Updated: 03/04/2025
Intuition misconceptions
Intuition is not innate knowledge. Intuition and knowledge exist in two different dimensions. Intuition exists in the dimension of perception - awareness of space-time. Knowledge exists in the dimension of judgement - interpretation of reality - and it is the awareness of the overall structure of a set of logical conditions. You can interpret the past, present and future which can lead to the formation of knowledge but the perception of the past, present and future is not knowledge itself.
Intuition is not a gut reaction. That's called an instinct. It operates without you having direct control over it. You might be able to develop it indirectly in order to change some of its tendencies, but when instinct snaps in your brain, you do not operate through it. Instead, the instinctive part of your brain operates you.
Intuition is not a feature of the unconscious. While intuition is abstract, in opposition with sensing which is concrete, intuition can be very much conscious for many people. What is unconscious, for the intuitive type, is their sensing.
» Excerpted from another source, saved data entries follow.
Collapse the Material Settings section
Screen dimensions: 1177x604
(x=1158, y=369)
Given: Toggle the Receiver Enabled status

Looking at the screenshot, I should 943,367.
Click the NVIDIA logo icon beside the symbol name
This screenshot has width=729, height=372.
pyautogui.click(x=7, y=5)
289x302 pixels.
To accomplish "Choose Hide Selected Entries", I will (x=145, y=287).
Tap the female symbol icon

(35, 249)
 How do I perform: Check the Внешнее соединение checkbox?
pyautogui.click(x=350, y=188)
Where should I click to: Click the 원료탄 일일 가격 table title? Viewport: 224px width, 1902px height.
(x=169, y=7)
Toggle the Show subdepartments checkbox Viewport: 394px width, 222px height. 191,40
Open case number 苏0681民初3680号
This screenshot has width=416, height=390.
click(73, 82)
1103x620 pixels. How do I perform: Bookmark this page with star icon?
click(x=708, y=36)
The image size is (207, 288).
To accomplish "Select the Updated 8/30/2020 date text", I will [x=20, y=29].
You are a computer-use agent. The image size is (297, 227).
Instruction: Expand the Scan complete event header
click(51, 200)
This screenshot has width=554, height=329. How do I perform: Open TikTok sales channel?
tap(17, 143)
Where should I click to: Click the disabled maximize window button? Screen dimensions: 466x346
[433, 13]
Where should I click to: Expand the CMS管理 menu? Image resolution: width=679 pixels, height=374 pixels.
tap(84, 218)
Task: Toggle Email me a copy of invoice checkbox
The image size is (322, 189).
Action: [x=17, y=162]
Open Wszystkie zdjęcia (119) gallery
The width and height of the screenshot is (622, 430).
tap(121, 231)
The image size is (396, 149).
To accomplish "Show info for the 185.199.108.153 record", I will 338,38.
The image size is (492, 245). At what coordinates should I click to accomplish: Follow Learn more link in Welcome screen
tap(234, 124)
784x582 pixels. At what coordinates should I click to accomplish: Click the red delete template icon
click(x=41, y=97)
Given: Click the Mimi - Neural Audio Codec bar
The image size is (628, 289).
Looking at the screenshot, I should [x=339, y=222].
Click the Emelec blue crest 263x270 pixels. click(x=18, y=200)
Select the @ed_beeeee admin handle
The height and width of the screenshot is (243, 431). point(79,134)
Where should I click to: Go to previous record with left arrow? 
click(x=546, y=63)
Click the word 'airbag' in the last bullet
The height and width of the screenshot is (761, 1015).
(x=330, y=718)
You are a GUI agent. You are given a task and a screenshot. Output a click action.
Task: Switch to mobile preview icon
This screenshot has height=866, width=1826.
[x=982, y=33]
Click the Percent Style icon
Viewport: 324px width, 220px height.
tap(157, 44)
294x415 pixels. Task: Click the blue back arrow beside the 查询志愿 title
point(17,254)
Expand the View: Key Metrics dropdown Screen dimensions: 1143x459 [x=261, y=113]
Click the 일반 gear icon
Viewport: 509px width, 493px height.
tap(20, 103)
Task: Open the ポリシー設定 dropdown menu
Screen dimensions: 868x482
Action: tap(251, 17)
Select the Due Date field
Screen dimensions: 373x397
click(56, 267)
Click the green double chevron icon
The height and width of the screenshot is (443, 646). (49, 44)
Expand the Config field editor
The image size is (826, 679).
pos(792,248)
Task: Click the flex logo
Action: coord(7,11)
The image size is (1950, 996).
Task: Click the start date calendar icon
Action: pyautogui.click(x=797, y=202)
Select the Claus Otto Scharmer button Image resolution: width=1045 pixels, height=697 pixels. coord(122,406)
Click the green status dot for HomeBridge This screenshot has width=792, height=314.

An example: a person claims that he has an intuitive feeling that team A is going to win the match, but doesn't know why. His intuition is very much conscious to him but the sensing input that he accumulated that was the basis for the pattern identification is unconscious to him.
And more importantly, intuition is not magical. When we don't understand what intuition is, we mystify it.
Then, what is intuition
Fundamentally, intuition is the mental construction of what you can not sense, of what is possible and not yet real.
It's also true that intuition is the mental construction of the future since the future is not yet "real". Intuition is used all the time. When praying, when predicting the future, when developing a strategy, when anticipating, when listing life or career goals, when identifying someone's intentions. Intuition is what allows us to deal with the unset.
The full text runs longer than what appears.